▶ [To do]: Wherever the string "tomosushisakebartogo" appears in the records, return the line that holds it.

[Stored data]
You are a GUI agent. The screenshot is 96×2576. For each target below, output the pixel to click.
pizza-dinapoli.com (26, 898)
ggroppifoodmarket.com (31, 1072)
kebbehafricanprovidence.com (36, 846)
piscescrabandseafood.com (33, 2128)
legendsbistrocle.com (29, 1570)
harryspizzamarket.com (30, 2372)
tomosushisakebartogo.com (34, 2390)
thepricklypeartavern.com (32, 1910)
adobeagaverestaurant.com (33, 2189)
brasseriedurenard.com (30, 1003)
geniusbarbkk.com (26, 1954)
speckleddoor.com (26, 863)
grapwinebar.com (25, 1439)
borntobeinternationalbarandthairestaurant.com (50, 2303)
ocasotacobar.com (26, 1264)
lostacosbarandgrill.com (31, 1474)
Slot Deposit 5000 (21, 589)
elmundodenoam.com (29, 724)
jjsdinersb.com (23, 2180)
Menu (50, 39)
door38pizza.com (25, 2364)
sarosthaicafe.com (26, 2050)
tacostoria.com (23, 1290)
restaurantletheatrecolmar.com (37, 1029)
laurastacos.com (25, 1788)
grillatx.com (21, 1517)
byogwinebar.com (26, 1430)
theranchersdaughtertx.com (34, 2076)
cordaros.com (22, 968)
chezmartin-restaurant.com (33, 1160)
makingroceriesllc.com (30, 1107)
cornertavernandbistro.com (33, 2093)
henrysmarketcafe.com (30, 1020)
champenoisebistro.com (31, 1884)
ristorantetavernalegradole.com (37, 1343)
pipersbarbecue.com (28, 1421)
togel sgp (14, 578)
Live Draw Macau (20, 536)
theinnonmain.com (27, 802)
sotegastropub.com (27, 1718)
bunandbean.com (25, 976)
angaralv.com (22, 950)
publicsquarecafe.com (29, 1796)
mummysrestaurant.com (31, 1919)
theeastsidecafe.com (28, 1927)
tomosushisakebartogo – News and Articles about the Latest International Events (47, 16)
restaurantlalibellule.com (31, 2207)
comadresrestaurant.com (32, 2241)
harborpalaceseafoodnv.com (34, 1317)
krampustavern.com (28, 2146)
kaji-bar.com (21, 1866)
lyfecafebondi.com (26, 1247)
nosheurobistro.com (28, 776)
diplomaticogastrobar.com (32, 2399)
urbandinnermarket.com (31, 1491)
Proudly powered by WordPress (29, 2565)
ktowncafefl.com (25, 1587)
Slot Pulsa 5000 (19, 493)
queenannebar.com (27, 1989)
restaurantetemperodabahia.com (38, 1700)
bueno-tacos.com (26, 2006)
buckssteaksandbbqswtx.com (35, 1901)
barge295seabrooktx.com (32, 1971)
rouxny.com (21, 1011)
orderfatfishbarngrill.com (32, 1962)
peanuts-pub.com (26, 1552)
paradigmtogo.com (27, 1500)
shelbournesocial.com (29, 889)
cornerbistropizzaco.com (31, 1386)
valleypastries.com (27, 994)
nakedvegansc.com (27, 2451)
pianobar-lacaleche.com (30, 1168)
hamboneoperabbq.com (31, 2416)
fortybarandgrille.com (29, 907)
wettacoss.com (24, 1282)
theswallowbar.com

▶ [Exercise output]:
tomosushisakebartogo.com (34, 2390)
tomosushisakebartogo – News and Articles about the Latest International Events (47, 16)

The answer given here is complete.